Is it different from a normal convolution of 3 functions which is defined as
$$ (f*g*h)(t) = \int^\infty_{-\infty}\left(\int^\infty_{-\infty} f(\tau) g(\upsilon-\tau)d\tau\right) h(t-\upsilon)d\upsilon $$
The usual way of writing a convolution is conducive to explicit calculations but it obscures the underlying symmetry of the definition. If you write it as
$$(f \ast g)(t) = \int_{\tau_1 + \tau_2 = t} f(\tau_1) g(\tau_2) \, d \mu$$
where $\mu$ refers to Lebesgue measure then it's clear how to generalize to any number of functions: the $n$-fold convolution is
$$(f_1 \ast \dots \ast f_n)(t) = \int_{\tau_1 + \dots + \tau_n = t} f_1(\tau_1) \dots \dots f_n(\tau_n) \, d \mu.$$
This definition preserves the full symmetry of convolution: you can arbitrarily permute the functions $f_i$ and you get the same result.
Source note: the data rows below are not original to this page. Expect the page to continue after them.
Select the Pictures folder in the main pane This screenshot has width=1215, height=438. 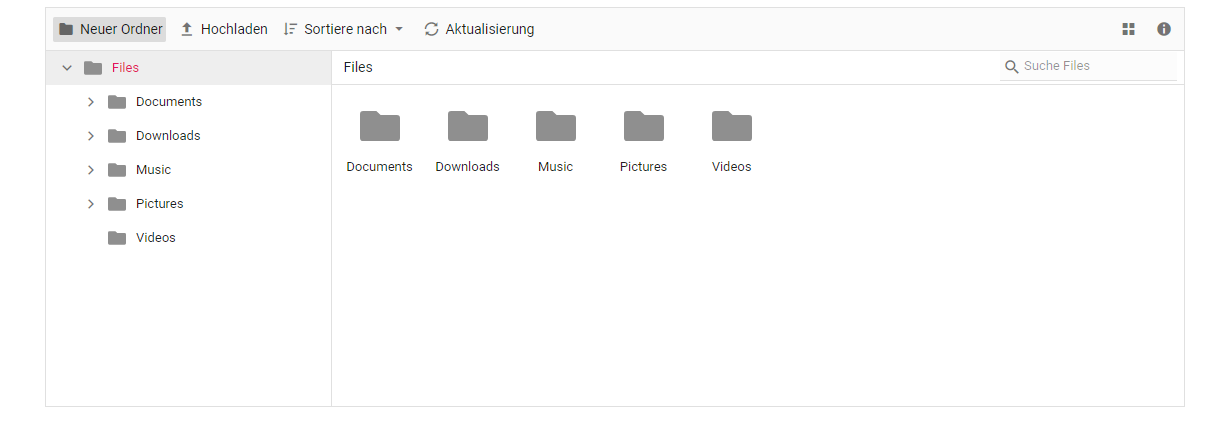coord(644,141)
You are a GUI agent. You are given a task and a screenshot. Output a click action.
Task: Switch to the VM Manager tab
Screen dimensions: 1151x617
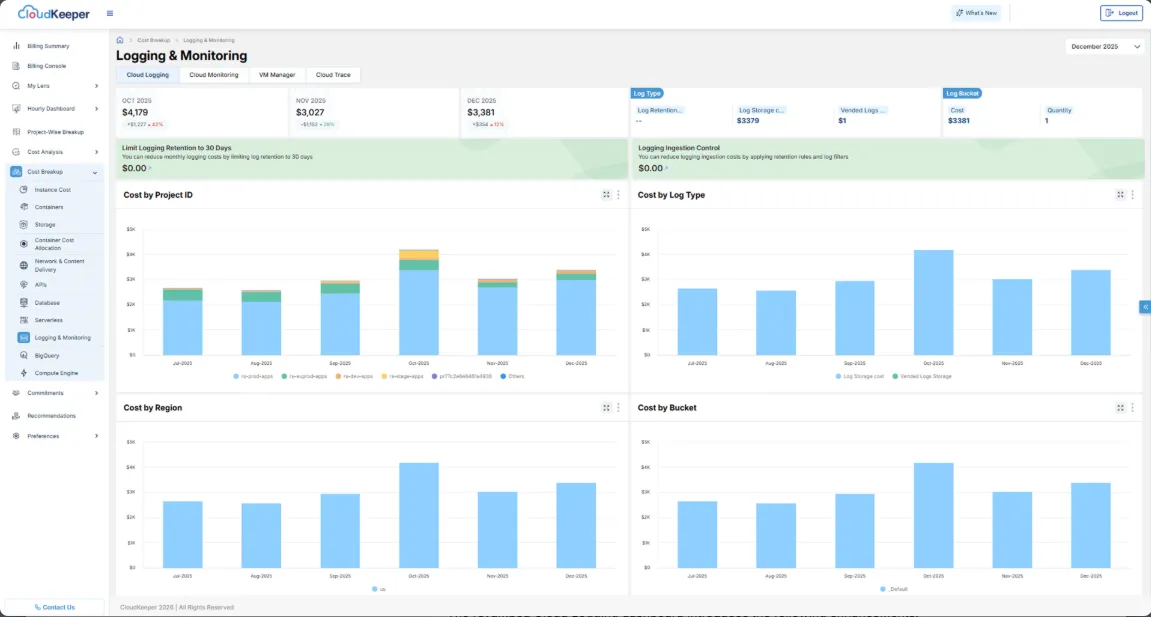point(277,74)
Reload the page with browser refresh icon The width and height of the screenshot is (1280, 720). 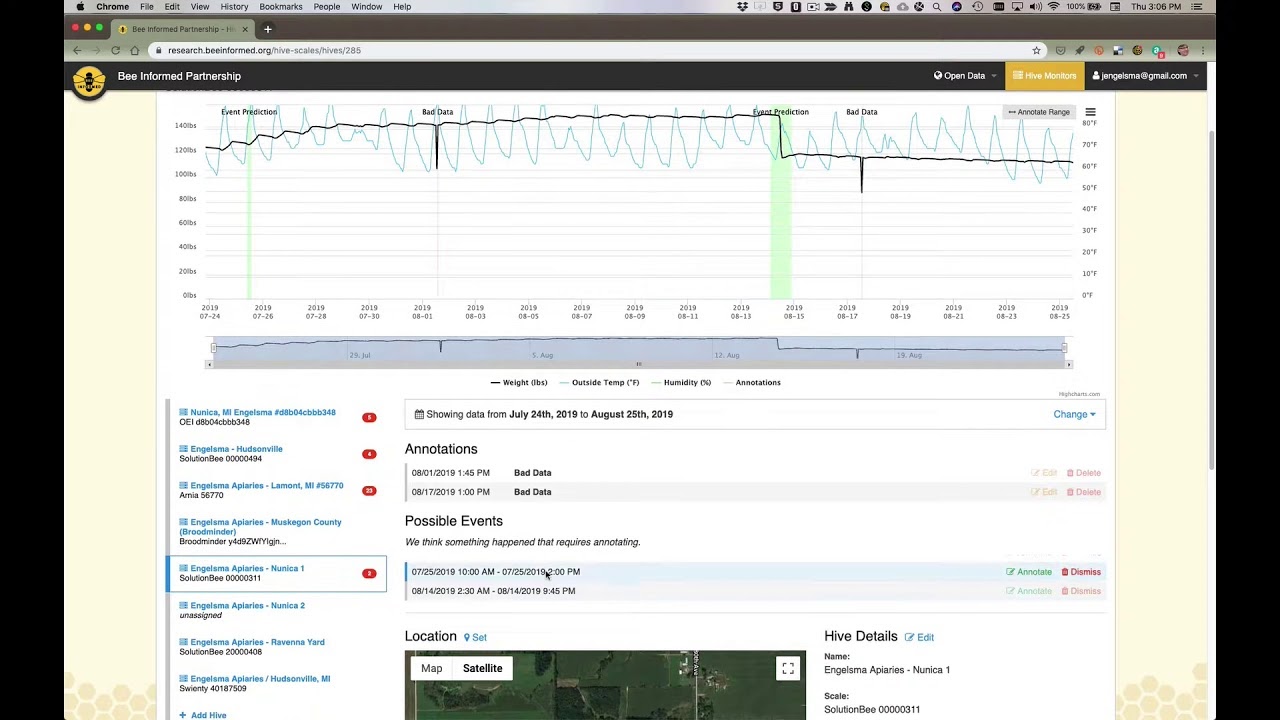116,50
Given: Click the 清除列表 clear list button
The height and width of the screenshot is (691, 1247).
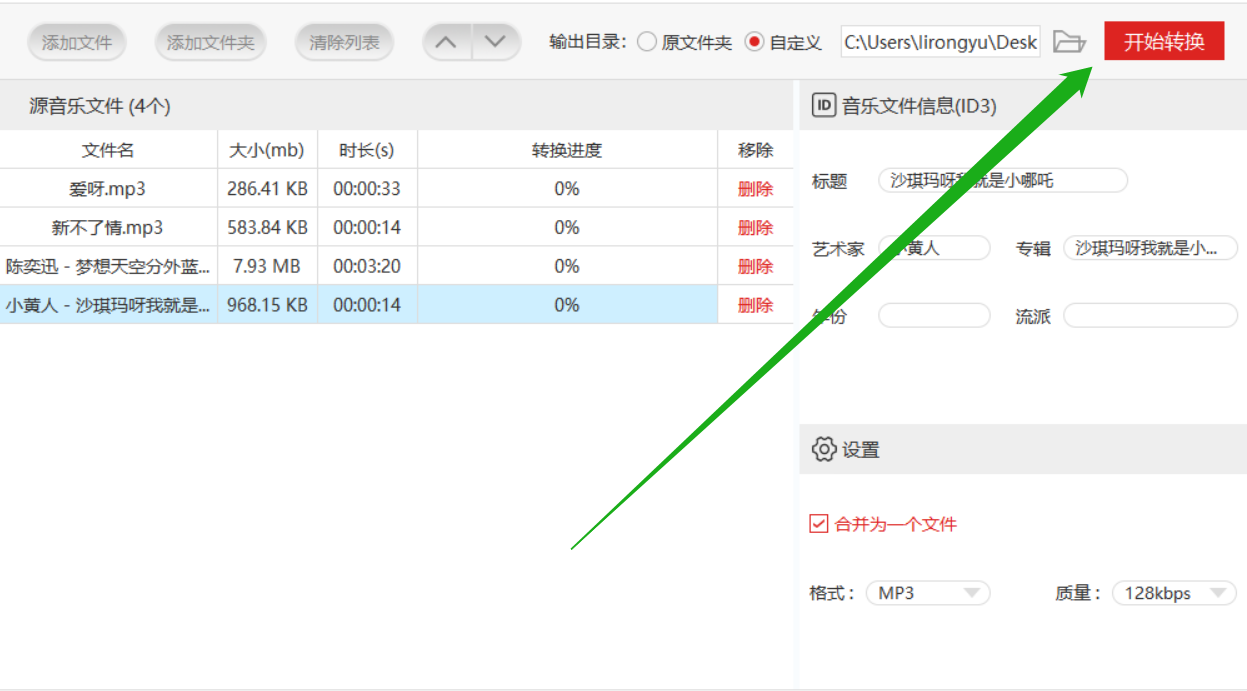Looking at the screenshot, I should click(344, 41).
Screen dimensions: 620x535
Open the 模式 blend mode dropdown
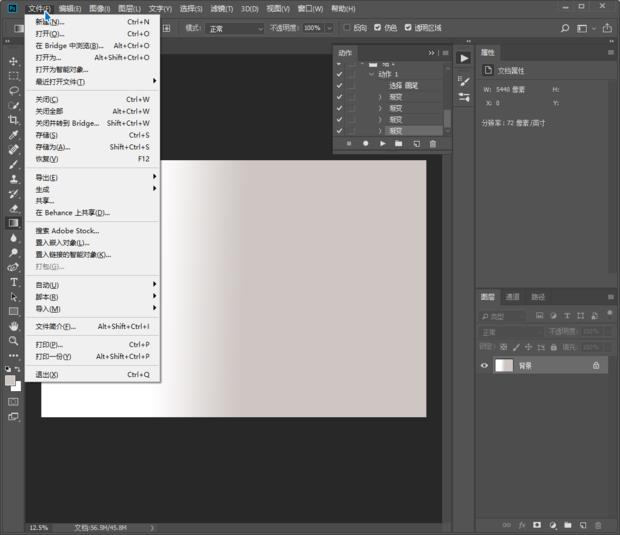[235, 28]
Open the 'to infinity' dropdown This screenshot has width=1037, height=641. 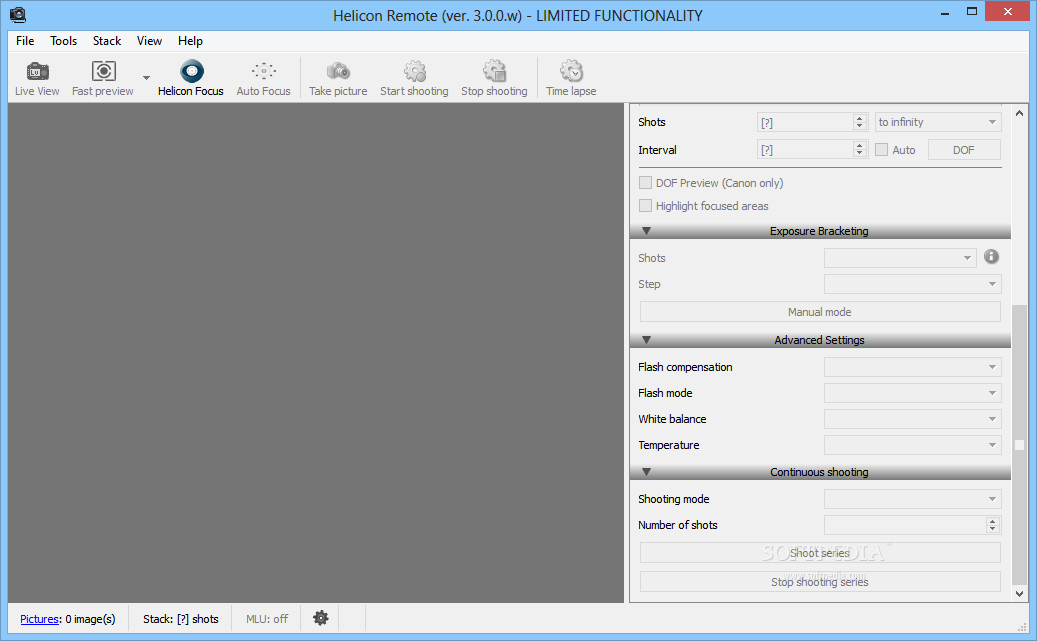pos(937,122)
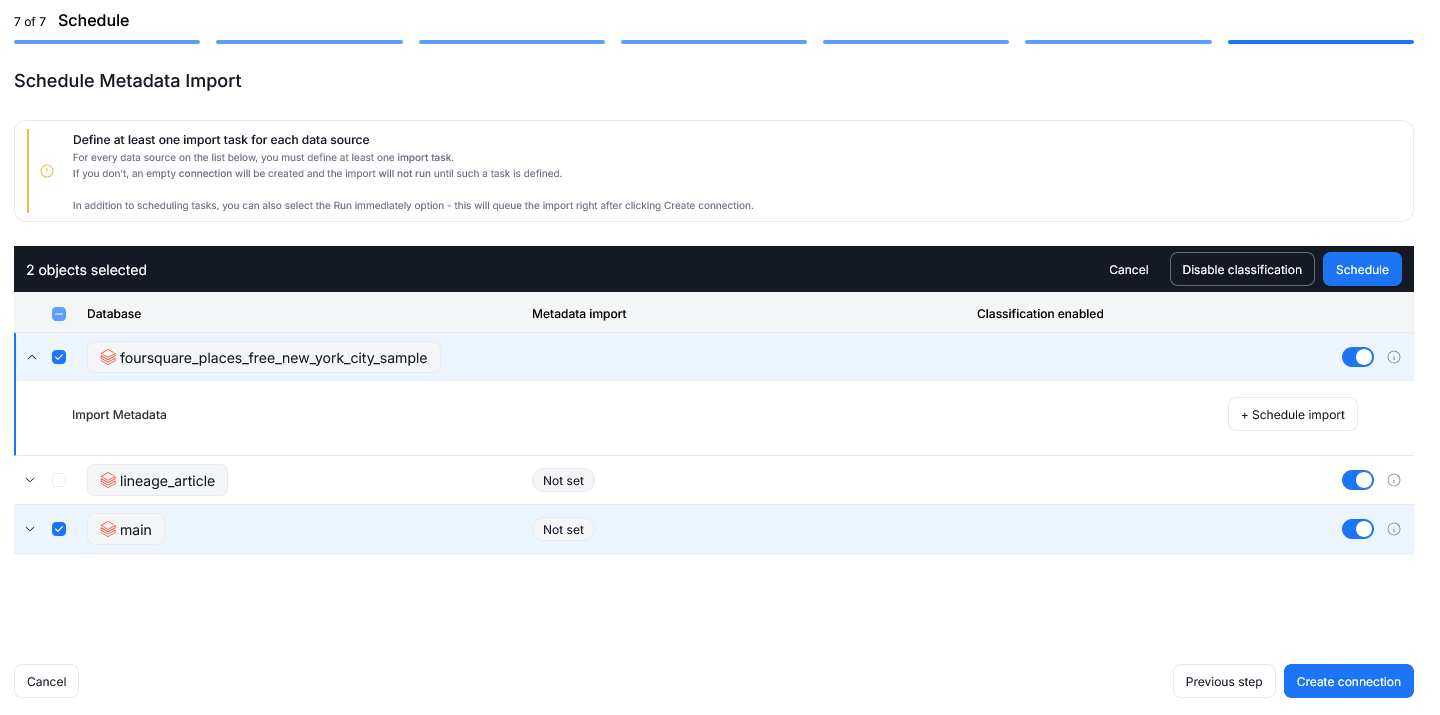
Task: Turn off classification toggle for lineage_article
Action: point(1357,480)
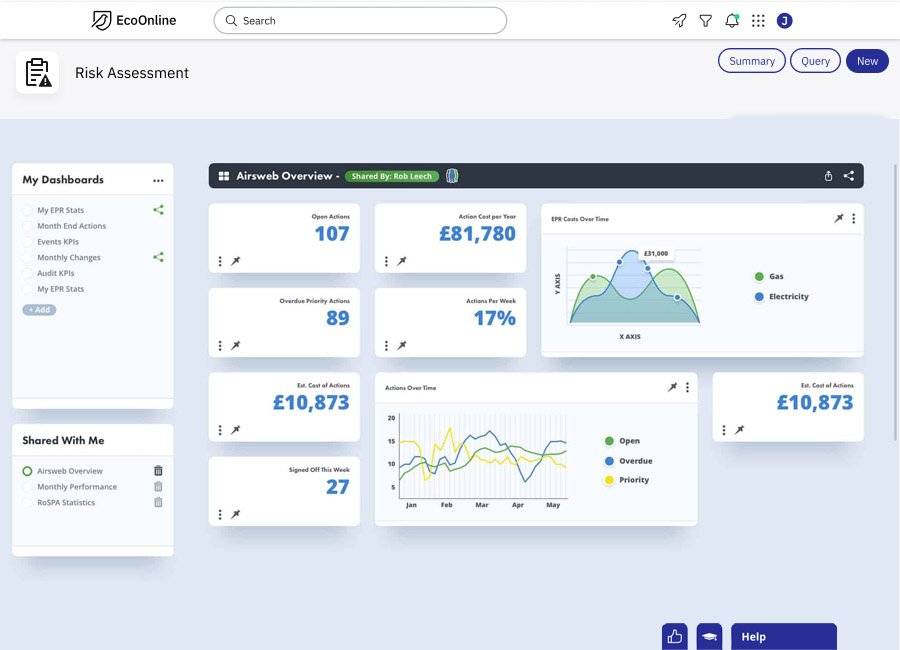Select the paper plane send icon
900x650 pixels.
(x=679, y=19)
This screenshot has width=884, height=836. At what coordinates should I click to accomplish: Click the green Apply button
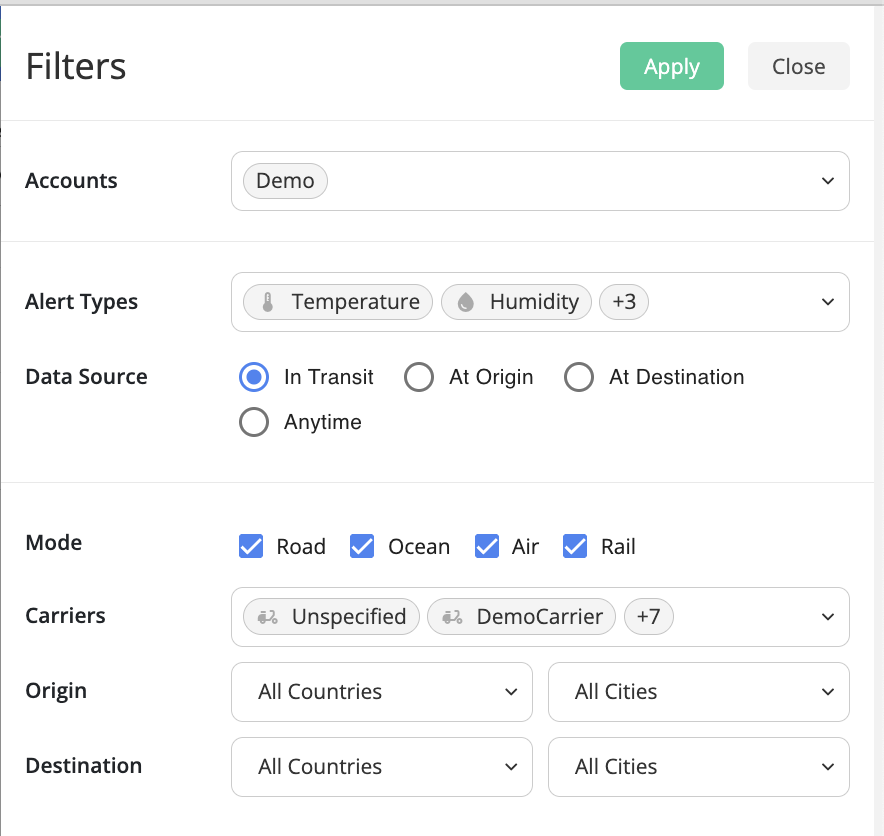point(671,67)
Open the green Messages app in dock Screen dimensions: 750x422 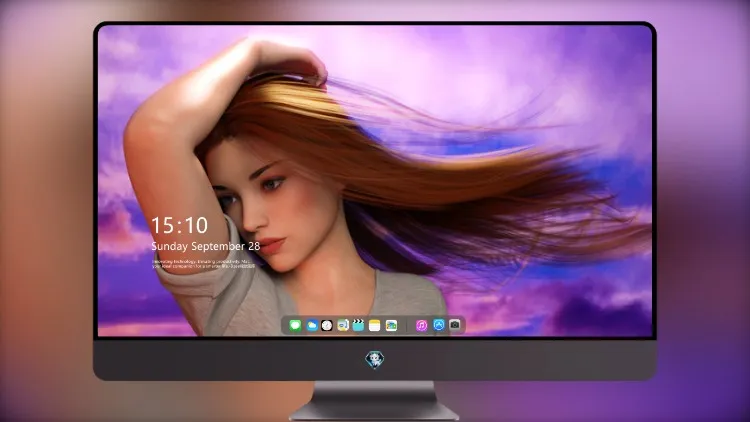(x=295, y=325)
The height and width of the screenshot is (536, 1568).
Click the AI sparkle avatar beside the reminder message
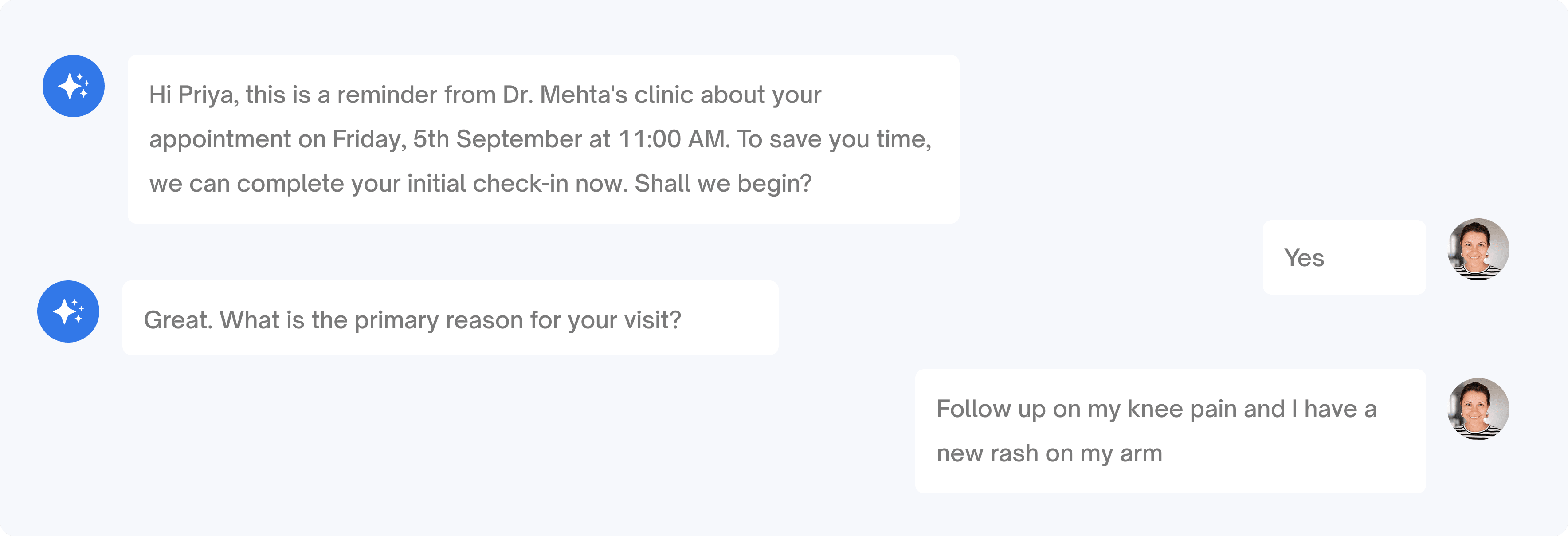74,85
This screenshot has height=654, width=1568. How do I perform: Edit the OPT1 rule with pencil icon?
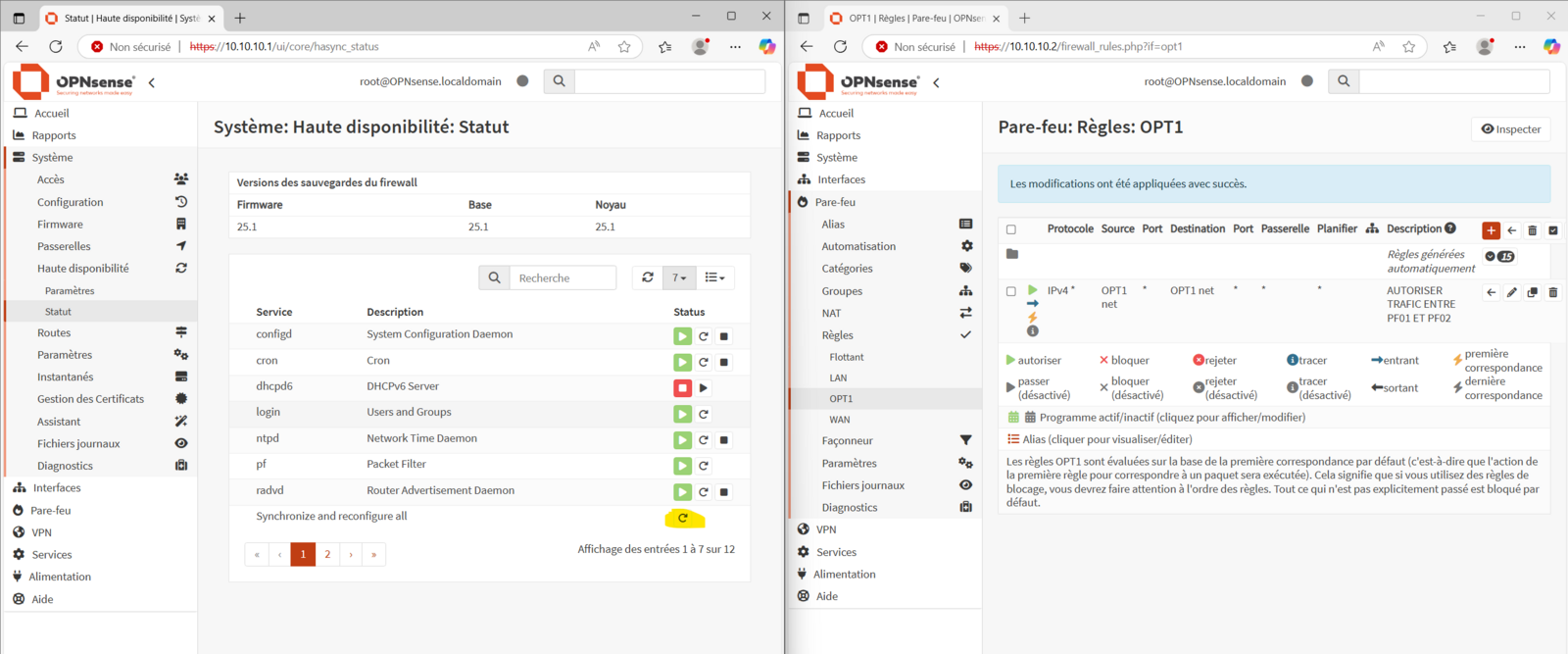(x=1512, y=292)
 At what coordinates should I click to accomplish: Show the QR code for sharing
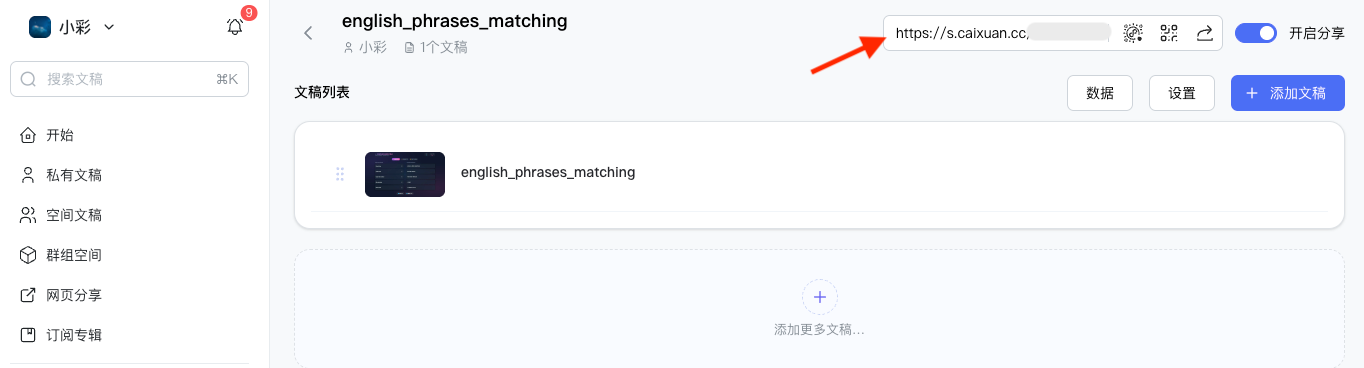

Writing it down as an ordinary repeated integral requires breaking this symmetry, e.g. by writing $\tau_n = t - \tau_1 - \dots - \tau_{n-1}$ and writing it as an integral over $\tau_1, \dots \tau_{n-1}$. For $n = 3$, for example, this gives
$$(f \ast g \ast h)(t) = \int_{-\infty}^{\infty} \int_{-\infty}^{\infty} f(\tau_1) g(\tau_2) h(t - \tau_1 - \tau_2) \, d \tau_1 \, d \tau_2.$$
What you describe as "a normal convolution" is the same as this, just with a different parameterization, namely $\tau_1 = \tau, \tau_2 = v - \tau$.